2022年に内閣府が発表した『男女共同参画白書』の最新データには「過去の離婚の経験」という項目がある。50代女性は19.4%、60代女性は18.4%が過去に離婚経験がある。また、50~60代の独身女性の約半数に離婚経験がある。
一方、男性の離婚経験に着目すると、50代は13.3%、60代は12.9%と女性より少ない。また、50~60代の現在独身の男性の半数以上がこれまでに結婚したことがなかった。
加えて、「離婚可能性あり」と回答した人は、男女ともに約15%。「どちらともいえない」という回答も男女ともに約17%。
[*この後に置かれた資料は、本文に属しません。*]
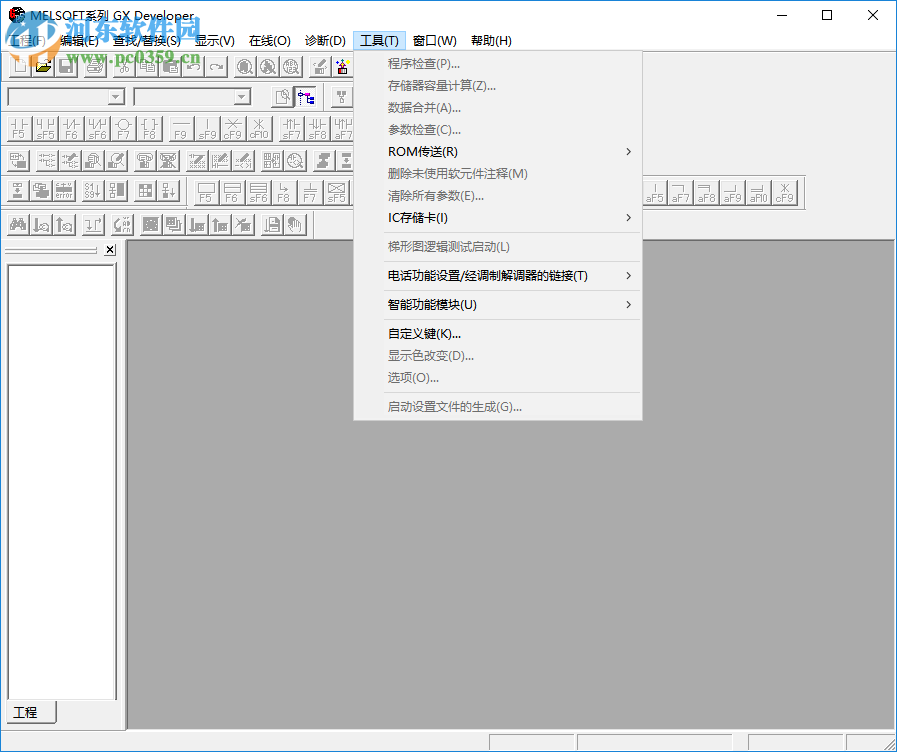The height and width of the screenshot is (752, 897).
Task: Draw a vertical line with the sF9 symbol
Action: (207, 128)
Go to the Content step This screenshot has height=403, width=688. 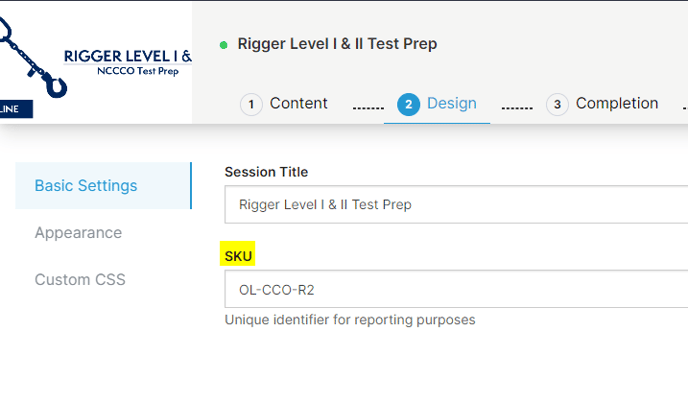(x=298, y=103)
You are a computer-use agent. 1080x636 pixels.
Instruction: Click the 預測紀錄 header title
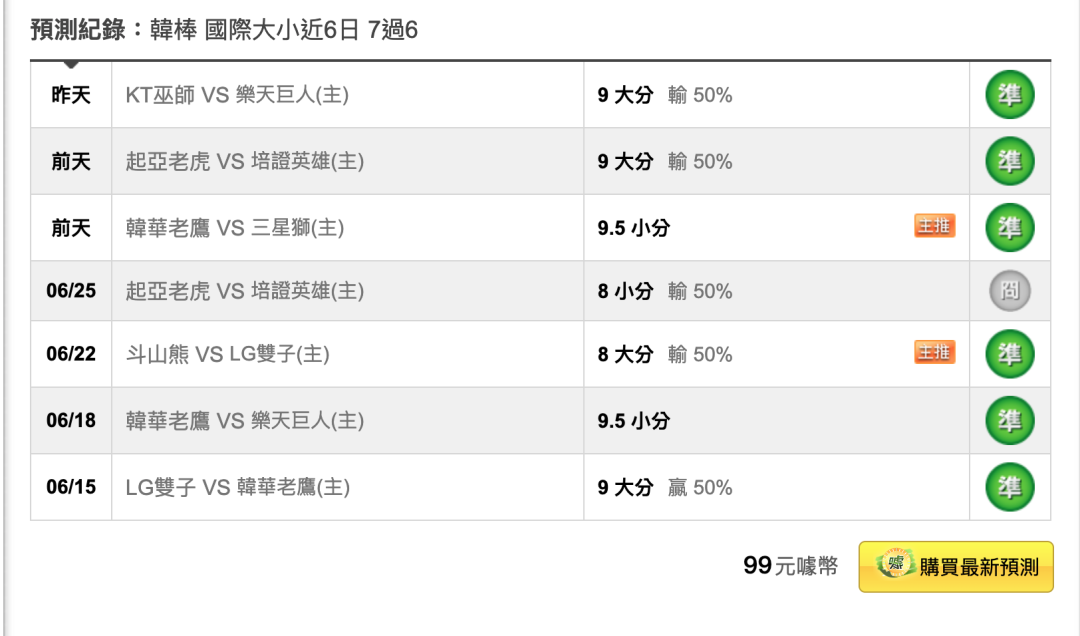[224, 30]

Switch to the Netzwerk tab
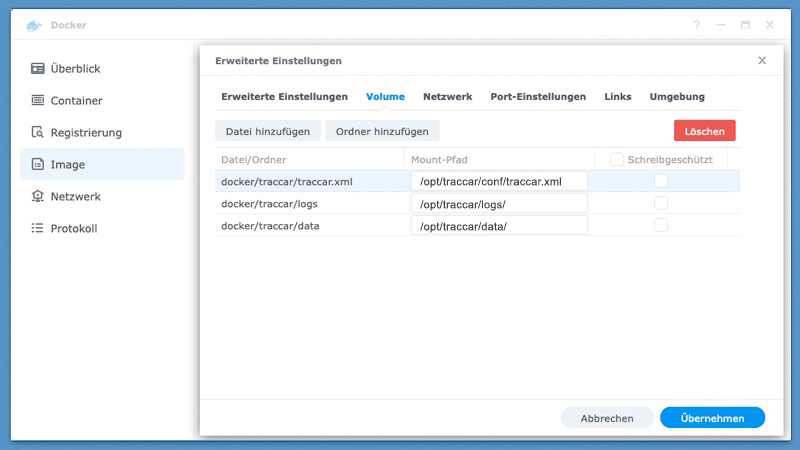[x=447, y=97]
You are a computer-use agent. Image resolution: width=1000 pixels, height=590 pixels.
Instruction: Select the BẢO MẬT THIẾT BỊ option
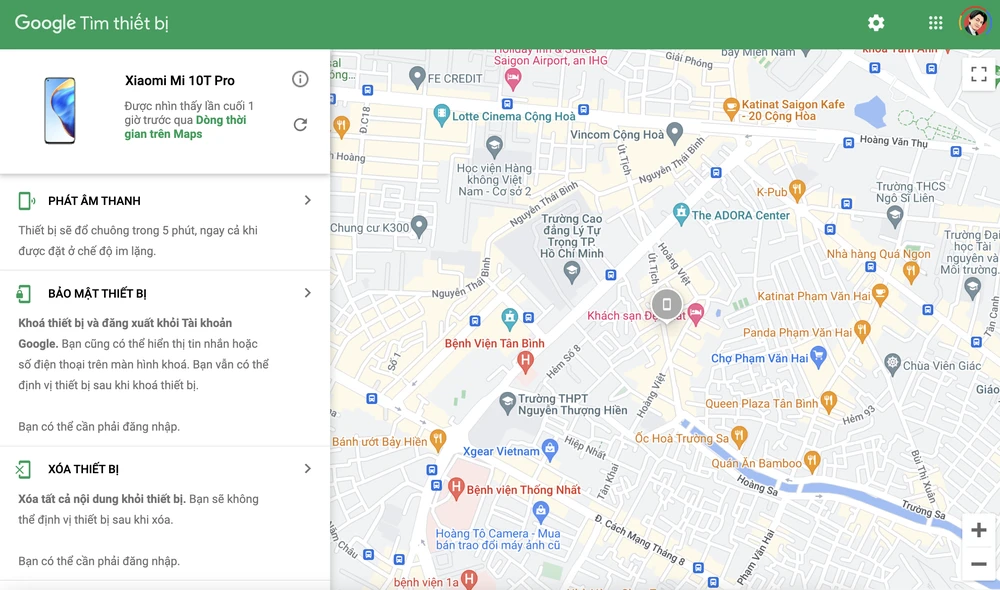pos(97,294)
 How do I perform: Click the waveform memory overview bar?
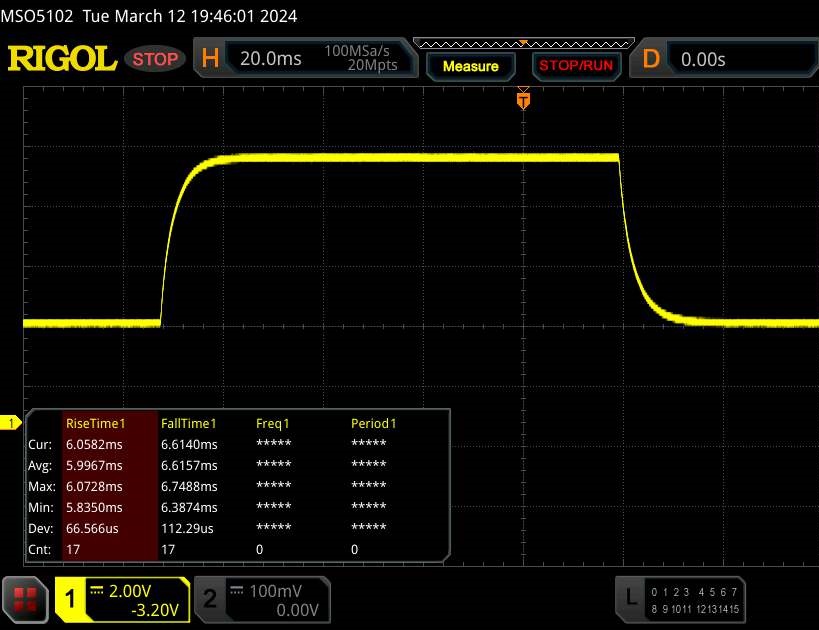[522, 44]
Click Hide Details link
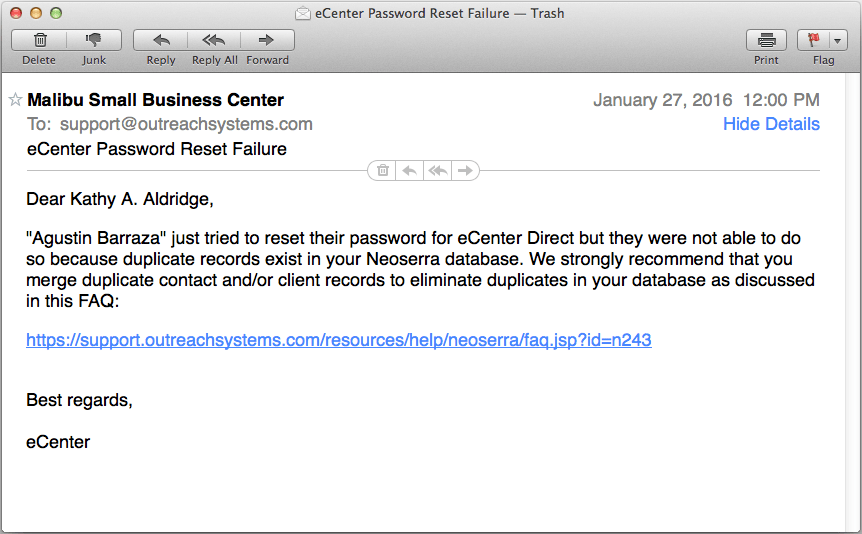 pyautogui.click(x=771, y=124)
一般的に「3組に1組が離婚する」と言われているが、それをデータが証明していた。
キャリア10年以上、3000件以上の調査実績がある私立探偵・山村佳子さんは「DVや経済DV、モラハラの被害は女性に多いですが、男性にも被害者はいます。彼の多くが声を上げられず、自分一人で抱え込み、苦しんでいることが多いです」と語る。
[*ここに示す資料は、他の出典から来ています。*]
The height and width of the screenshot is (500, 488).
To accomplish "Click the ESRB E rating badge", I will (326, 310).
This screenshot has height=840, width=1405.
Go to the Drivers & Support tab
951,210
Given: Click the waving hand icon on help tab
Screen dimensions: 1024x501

彼女は浮気調査に定評がある「リッツ横浜探偵社」の代表だ。
今回山村さんのところに相談にきたのは、地方公務員の男性(40歳)だ。「妻が妊娠したのですが、私の子ではありません」と山村さんに窮状を訴えてきたのだ。
この連載は、調査だけでなく、調査後の依頼者のケアまで行う山村氏が見た、現代家族の肖像でもある。
私立探偵、夫婦カウンセラー、探偵。JADP認定 メンタル心理アドバイザー JADP認定 夫婦カウンセラー。神奈川県横浜市で生まれ育つ。フェリス女学院大学在学中から、探偵の仕事を開始。卒業後は化粧品メーカーなどに勤務。2013年に5年間の修行を経て、リッツ横浜探偵社を設立。豊富な調査とカウンセリングを持女性探偵として注目を集める。テレビやWEB連載など様々なメディアで活躍している。
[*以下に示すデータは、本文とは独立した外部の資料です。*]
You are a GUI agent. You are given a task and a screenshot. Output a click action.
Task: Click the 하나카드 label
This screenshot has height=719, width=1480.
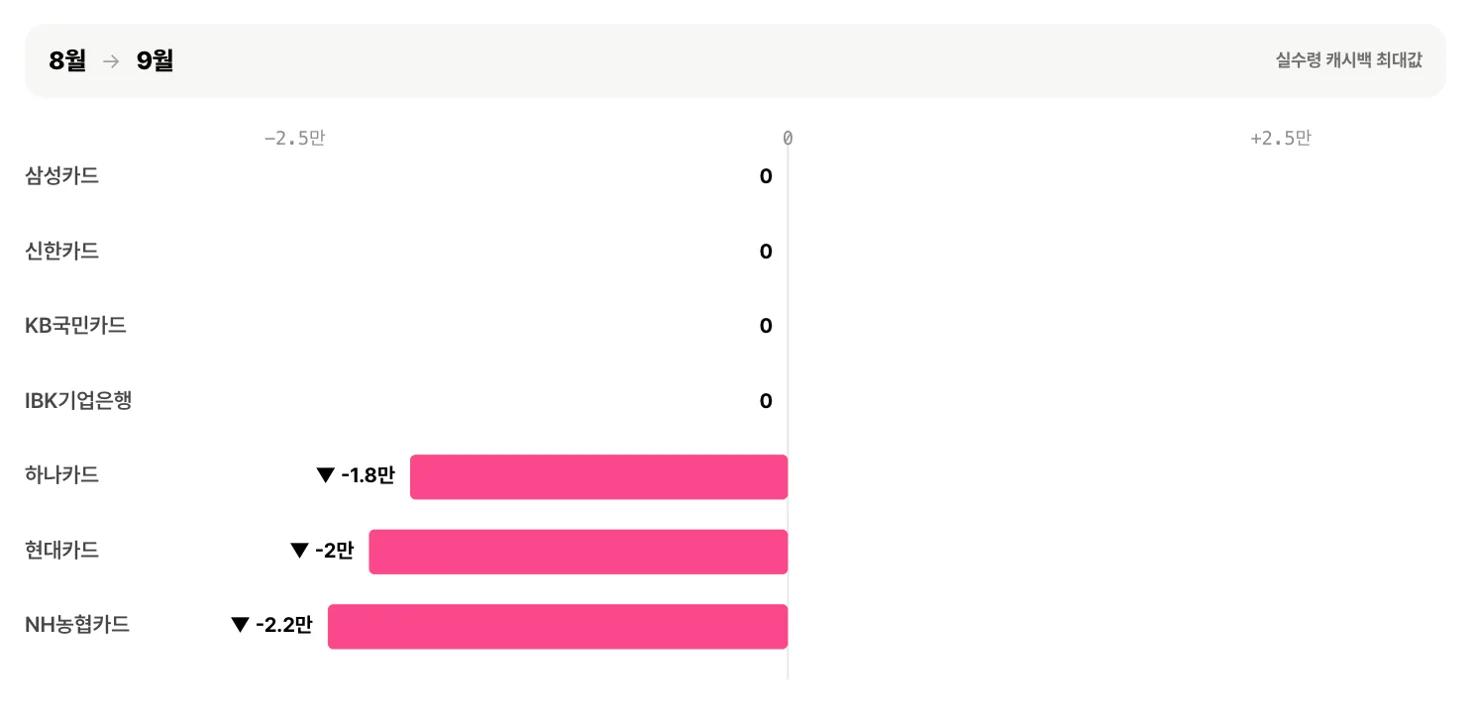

リッツ横浜探偵社:https://ritztantei.com/
結婚5年、疲れ果てた美形の夫
今回の依頼者・太朗さん(40歳・地方公務員)は、妻(35歳)と結婚して5年。専業主婦の妻から妊娠を告げられたことで、私たちに相談の連絡が来ました。
最初に連絡をしてくだった時に、かなり取り乱しており、「なにもかも受け入れるのは、もう限界なんです」とおっしゃっていました。

そして、私たちのカウンセリングルームに来て、現状を話そうとすると、言葉が出てこず過呼吸のような状態になってしまう。これは相当、妻に支配されていると感じました。
「大丈夫ですよ。よく私たちに相談してくださって……大変でしたね」と言うと、「はい」と言いながら、5分程度泣いておられました。
男性は「泣くな!」「男らしくしろ!」などと、苦しいことがあっても我慢するように育てられている人が多く、苦しさの歴史のようなものを感じてしまいました。
まずは、なれそめから伺いました。
「妻は居酒屋さんの隣の席にいた人なんです。私は容姿が女性に好まれるようなところがあり、妻から声をかけてきました」
太朗さんは小さな顔、黒目勝ちの目、白くて陶器のような肌に、すらりと長い手足と人目を引く容姿をしています。現在もモデルのスカウトもされるとか。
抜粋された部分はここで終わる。